Collected data:
◇ ◇ ◇ ◇ ◇ ◇ ◇

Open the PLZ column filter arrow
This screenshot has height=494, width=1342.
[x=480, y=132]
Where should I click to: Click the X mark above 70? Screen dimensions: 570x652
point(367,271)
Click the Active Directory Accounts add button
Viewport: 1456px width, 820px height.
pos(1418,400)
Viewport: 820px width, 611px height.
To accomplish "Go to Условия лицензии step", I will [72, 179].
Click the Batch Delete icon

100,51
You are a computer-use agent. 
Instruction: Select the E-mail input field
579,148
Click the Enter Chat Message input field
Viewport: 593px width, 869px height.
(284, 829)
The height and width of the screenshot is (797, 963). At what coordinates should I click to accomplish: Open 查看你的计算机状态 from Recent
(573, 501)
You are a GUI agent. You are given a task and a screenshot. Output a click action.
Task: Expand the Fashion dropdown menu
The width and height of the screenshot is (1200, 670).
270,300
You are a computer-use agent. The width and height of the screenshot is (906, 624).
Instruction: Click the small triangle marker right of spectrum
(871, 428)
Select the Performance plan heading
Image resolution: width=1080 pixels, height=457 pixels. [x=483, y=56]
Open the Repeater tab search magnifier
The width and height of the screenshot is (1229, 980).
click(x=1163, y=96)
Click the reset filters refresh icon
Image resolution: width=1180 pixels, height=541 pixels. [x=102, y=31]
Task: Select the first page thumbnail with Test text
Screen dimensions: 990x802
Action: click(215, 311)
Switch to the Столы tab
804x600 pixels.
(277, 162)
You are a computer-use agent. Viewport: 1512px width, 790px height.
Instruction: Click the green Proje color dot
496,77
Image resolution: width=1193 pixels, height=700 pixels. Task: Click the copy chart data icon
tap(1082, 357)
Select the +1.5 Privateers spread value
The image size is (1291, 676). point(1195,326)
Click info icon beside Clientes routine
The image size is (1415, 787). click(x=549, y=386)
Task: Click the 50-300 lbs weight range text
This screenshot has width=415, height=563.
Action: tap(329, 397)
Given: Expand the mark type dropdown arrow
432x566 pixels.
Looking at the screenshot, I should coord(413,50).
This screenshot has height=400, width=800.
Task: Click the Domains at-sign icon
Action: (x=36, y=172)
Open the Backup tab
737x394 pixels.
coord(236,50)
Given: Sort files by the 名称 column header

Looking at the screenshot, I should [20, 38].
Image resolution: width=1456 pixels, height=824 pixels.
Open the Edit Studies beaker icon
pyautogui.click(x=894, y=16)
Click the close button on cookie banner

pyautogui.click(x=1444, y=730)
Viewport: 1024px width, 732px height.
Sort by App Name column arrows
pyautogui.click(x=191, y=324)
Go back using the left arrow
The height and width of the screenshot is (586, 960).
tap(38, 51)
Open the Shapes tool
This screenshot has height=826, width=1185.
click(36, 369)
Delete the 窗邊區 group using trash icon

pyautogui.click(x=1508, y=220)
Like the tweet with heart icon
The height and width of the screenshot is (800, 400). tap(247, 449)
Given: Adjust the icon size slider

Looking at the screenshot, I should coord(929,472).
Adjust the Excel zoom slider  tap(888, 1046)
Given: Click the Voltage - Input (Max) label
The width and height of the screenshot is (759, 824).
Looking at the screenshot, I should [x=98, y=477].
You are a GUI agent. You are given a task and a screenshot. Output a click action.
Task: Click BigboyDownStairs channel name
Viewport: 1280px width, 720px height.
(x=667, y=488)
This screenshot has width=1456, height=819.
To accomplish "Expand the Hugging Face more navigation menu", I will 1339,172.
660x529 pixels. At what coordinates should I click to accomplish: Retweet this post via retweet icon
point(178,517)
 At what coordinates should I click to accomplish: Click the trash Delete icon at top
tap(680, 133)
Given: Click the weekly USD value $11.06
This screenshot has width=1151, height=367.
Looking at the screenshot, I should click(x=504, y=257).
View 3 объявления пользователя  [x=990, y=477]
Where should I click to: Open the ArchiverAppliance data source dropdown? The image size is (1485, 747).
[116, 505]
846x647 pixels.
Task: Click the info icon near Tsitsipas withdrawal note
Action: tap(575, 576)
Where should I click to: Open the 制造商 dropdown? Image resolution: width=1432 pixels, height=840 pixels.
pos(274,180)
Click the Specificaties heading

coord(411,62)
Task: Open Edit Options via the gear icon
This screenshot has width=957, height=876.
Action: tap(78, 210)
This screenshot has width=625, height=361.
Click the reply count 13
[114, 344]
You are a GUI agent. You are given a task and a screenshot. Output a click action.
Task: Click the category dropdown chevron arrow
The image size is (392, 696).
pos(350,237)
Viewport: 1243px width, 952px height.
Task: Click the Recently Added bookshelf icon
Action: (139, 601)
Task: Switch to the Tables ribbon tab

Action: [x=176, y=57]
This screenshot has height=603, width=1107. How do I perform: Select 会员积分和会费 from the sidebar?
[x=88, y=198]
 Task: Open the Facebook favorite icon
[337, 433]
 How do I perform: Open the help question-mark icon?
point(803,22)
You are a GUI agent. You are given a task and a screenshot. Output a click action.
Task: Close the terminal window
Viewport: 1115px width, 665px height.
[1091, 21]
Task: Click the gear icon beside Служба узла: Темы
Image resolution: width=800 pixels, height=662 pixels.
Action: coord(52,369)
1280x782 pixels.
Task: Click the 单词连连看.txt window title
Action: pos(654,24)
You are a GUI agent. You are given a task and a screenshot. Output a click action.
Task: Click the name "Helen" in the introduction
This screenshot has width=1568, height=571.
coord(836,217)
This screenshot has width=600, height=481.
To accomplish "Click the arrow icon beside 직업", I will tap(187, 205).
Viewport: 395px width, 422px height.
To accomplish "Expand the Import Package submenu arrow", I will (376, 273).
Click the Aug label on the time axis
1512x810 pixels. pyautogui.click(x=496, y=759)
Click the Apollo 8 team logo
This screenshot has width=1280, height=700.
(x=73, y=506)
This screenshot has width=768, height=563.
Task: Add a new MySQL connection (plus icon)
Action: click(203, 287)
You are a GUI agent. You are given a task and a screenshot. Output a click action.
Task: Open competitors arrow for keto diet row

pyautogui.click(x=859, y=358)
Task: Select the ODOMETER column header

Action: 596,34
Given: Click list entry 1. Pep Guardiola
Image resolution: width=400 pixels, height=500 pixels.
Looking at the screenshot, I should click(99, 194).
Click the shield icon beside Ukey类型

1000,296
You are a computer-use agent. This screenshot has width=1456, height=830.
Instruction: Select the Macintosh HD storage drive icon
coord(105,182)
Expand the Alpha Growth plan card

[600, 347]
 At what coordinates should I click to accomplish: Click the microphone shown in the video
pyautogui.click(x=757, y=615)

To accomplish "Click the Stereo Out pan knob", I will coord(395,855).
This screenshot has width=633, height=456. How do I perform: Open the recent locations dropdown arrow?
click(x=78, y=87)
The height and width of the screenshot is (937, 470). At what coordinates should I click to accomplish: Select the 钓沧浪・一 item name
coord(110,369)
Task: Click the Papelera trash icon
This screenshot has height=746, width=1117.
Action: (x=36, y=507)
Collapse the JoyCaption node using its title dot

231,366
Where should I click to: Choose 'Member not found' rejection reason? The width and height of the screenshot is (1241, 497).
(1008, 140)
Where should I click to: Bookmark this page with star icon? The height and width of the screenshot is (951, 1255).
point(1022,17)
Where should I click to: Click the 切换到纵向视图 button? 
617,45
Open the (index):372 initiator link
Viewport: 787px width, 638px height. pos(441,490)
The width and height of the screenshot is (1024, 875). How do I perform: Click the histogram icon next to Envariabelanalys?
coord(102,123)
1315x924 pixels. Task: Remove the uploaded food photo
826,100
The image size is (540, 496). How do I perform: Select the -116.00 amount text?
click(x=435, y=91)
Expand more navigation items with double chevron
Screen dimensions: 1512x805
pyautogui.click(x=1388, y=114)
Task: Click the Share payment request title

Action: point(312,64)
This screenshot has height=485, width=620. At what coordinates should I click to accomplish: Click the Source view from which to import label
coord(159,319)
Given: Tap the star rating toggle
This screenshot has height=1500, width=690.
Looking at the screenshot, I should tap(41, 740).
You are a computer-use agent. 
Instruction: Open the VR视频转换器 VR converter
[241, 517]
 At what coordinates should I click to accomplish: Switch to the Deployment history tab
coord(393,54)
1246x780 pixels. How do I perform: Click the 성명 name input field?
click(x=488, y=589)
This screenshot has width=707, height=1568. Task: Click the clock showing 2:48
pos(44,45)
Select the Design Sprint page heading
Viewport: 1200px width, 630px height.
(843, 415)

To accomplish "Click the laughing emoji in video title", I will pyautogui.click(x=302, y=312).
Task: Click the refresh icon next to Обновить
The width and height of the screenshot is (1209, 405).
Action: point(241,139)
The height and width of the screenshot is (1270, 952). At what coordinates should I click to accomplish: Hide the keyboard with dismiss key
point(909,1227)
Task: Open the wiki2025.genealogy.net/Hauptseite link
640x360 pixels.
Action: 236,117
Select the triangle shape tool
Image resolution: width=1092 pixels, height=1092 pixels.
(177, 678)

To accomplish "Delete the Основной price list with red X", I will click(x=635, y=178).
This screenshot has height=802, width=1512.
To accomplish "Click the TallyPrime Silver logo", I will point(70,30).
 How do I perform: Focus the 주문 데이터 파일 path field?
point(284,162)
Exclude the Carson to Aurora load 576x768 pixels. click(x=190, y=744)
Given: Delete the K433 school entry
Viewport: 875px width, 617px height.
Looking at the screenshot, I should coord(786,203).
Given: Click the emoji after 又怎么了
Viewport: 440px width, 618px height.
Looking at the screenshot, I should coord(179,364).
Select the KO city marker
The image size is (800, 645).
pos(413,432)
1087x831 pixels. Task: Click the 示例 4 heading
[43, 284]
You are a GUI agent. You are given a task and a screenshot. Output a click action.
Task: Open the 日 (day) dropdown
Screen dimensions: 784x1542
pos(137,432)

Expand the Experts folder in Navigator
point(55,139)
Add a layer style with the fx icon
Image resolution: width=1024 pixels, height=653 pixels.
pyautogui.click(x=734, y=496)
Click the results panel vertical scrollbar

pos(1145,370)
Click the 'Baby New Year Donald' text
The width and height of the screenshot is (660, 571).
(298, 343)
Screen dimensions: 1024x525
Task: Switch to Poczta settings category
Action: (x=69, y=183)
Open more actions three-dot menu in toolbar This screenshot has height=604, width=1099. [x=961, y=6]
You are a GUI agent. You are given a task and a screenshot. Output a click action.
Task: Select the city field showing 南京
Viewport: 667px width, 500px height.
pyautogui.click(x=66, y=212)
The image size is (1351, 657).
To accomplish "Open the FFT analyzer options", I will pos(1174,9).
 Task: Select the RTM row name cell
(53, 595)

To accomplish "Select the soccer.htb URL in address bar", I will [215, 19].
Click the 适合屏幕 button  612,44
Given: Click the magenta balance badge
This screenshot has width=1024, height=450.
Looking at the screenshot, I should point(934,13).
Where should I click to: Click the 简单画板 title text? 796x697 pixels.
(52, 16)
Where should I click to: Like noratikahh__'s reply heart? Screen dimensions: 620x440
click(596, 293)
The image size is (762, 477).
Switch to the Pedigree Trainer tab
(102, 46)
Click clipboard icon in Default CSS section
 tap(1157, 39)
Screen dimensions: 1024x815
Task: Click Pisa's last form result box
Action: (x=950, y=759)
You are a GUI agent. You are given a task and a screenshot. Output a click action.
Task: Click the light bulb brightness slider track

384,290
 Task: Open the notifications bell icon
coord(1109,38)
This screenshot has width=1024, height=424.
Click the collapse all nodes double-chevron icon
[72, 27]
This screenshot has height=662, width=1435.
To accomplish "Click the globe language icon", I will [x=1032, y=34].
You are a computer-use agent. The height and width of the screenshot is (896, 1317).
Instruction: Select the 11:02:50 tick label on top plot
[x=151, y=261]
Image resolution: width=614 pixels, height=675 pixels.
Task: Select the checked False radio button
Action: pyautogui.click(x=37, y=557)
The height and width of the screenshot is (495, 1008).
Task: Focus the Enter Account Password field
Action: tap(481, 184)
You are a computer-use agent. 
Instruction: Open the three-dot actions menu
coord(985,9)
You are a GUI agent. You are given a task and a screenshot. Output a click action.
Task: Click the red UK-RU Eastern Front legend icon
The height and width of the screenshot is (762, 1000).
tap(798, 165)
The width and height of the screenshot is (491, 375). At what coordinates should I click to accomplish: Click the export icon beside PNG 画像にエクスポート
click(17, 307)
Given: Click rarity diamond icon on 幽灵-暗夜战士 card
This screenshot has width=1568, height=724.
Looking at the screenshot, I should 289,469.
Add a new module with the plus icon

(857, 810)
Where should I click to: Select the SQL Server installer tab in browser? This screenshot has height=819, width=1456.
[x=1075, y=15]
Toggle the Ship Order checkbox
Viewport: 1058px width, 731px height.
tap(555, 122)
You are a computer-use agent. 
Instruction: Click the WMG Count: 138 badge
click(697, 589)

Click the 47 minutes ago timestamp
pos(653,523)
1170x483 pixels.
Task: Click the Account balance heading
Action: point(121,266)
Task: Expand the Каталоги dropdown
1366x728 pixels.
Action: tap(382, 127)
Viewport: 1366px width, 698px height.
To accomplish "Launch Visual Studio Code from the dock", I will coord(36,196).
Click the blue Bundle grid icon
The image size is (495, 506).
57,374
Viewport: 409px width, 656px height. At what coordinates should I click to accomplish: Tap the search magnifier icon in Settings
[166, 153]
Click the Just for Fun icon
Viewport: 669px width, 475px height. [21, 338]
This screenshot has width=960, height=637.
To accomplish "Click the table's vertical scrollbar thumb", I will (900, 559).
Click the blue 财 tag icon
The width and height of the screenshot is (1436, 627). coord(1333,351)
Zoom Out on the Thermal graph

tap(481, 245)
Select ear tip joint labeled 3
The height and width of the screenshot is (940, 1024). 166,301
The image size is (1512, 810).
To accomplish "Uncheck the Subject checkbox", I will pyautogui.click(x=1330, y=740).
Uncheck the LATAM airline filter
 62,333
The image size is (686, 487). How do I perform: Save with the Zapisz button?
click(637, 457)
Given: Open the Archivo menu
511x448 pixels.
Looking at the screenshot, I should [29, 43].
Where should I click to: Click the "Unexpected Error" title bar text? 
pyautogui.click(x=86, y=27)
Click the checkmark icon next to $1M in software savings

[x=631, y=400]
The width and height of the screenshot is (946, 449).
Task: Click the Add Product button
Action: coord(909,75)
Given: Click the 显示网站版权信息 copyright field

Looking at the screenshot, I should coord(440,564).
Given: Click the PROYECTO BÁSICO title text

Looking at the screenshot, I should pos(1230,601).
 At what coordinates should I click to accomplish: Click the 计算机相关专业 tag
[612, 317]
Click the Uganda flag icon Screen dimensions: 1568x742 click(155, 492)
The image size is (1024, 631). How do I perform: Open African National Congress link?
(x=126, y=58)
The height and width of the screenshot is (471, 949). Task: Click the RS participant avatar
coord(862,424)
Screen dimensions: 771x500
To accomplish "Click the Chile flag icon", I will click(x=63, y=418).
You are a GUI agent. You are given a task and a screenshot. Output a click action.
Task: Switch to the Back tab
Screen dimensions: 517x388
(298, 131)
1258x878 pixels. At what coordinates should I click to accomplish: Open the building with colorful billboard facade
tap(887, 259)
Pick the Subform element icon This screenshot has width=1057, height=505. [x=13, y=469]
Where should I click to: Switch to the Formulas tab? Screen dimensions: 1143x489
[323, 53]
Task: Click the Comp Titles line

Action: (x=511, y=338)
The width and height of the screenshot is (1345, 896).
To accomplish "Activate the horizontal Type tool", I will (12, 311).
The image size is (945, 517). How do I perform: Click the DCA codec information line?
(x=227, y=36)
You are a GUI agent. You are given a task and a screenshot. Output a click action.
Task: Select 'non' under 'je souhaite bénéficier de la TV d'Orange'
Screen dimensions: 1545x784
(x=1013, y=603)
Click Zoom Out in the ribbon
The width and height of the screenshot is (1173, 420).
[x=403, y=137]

◇ ◇ ◇ ◇ ◇ ◇ ◇

EXERCISE REQUIREMENTS -
Report each line of the records that holds the word "entry".

TASK OUTPUT -
Given: Click list entry 1. Pep Guardiola
Given: Delete the K433 school entry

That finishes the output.